* **Data section**:
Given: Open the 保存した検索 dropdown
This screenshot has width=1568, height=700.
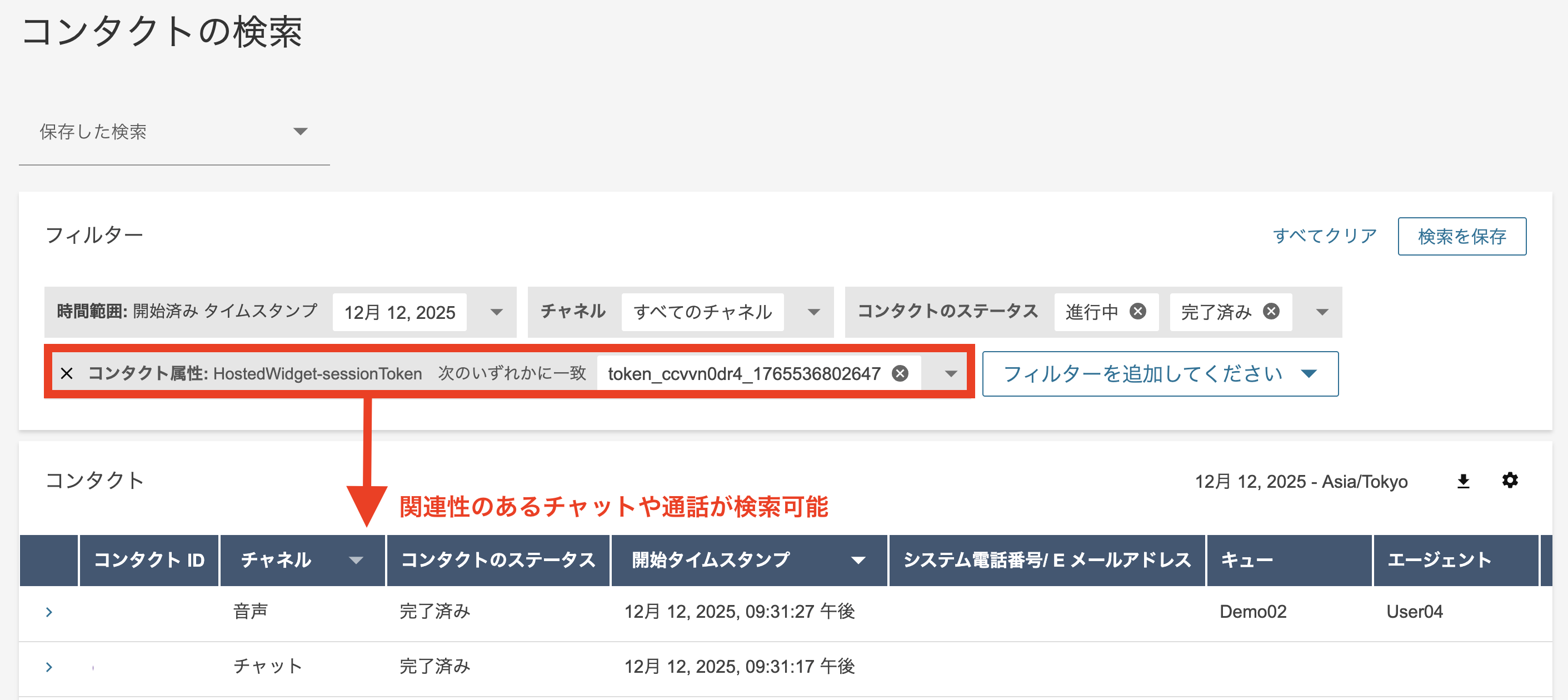Looking at the screenshot, I should pos(173,132).
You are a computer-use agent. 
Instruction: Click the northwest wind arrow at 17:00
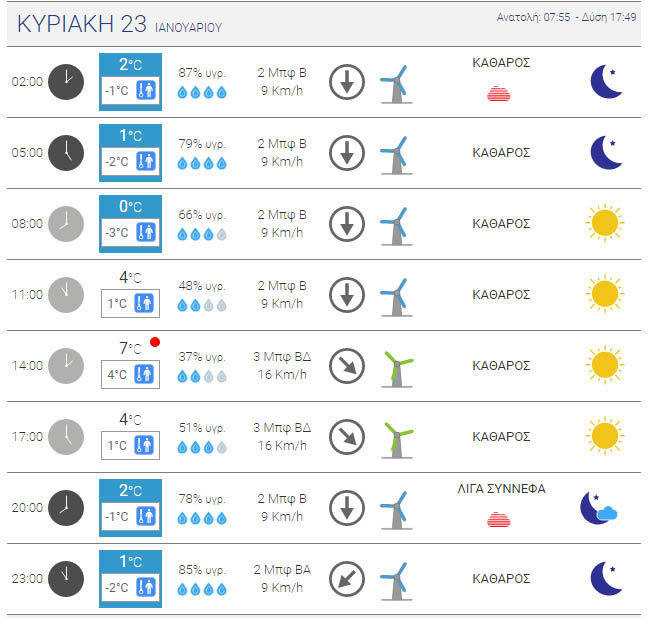(x=347, y=436)
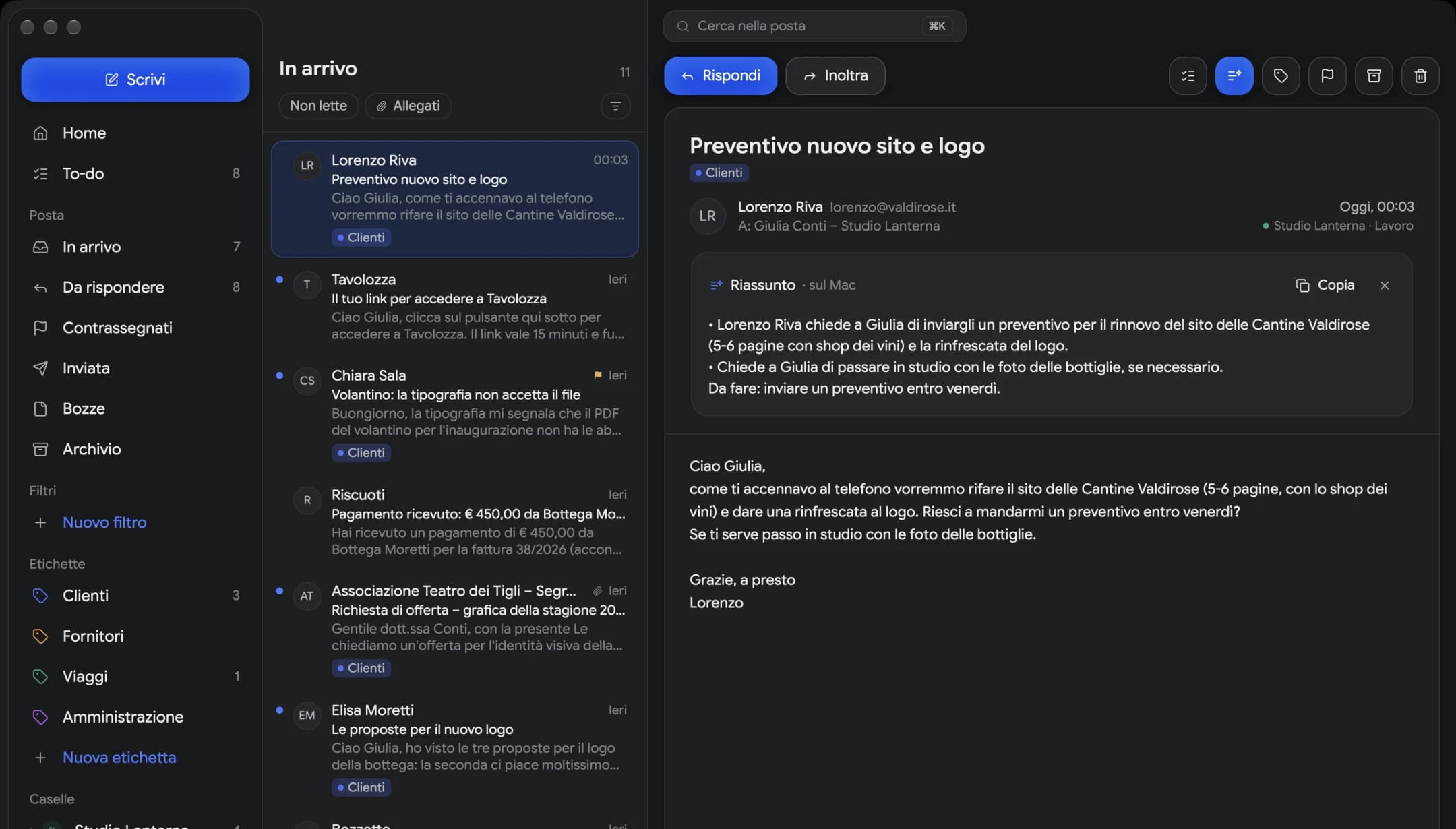Click the to-do checklist icon in toolbar

click(1188, 75)

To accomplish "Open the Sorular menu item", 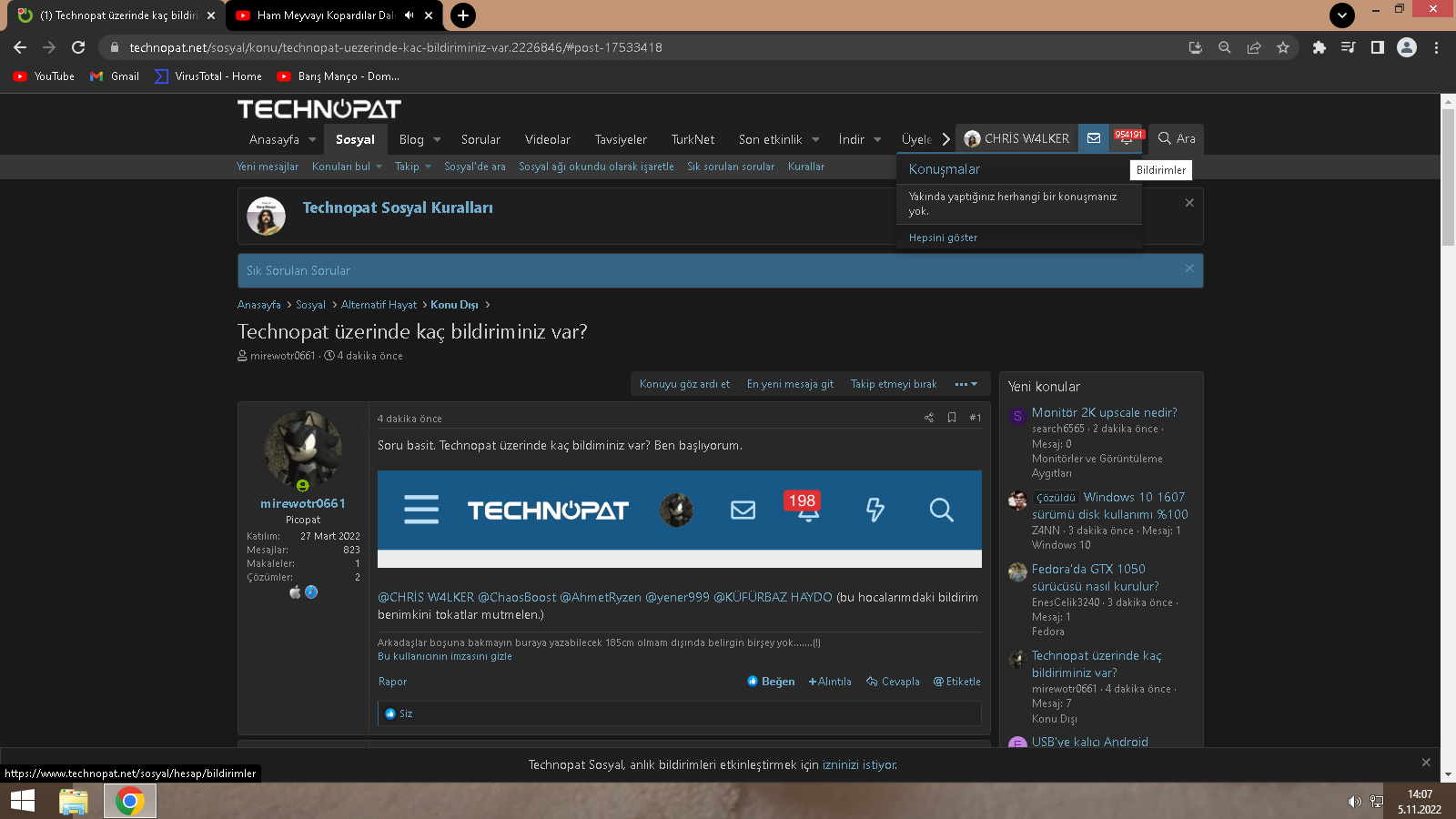I will tap(480, 139).
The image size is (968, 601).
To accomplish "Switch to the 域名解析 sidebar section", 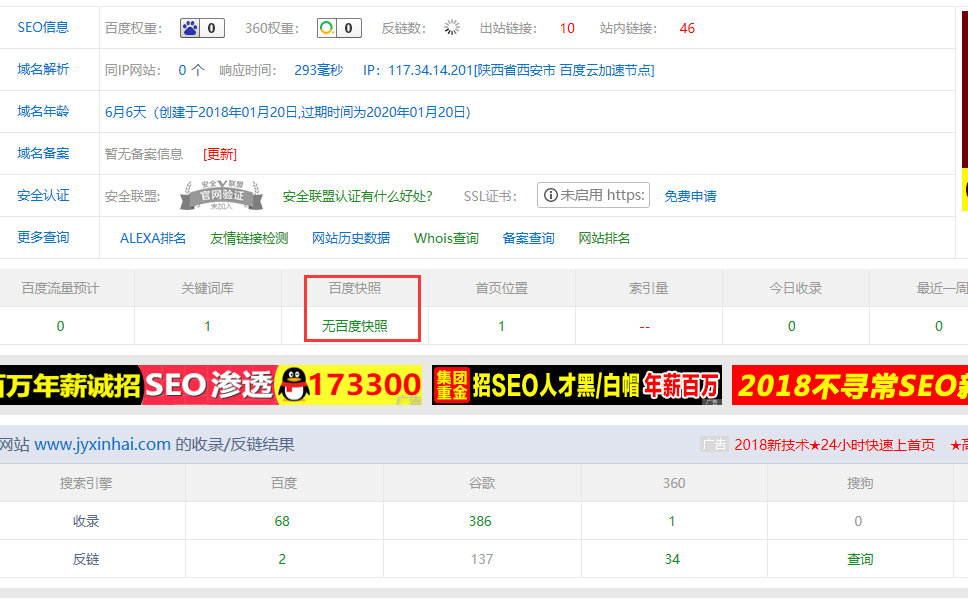I will (x=42, y=69).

* **Task directions**: Format the items, from the start up to and including the line with "click(1188, 75)", as a numbered list. Skip blank lines and leave out the pictures.

* **Exercise solution**:
1. Given: Open the 保存した検索 dropdown
2. This screenshot has width=1568, height=700.
3. Looking at the screenshot, I should pos(173,132).
4. You are a computer-use agent. 
5. Instruction: Click the northwest wind arrow at 17:00
6. (x=347, y=436)
7. Click the to-do checklist icon in toolbar
8. click(1188, 75)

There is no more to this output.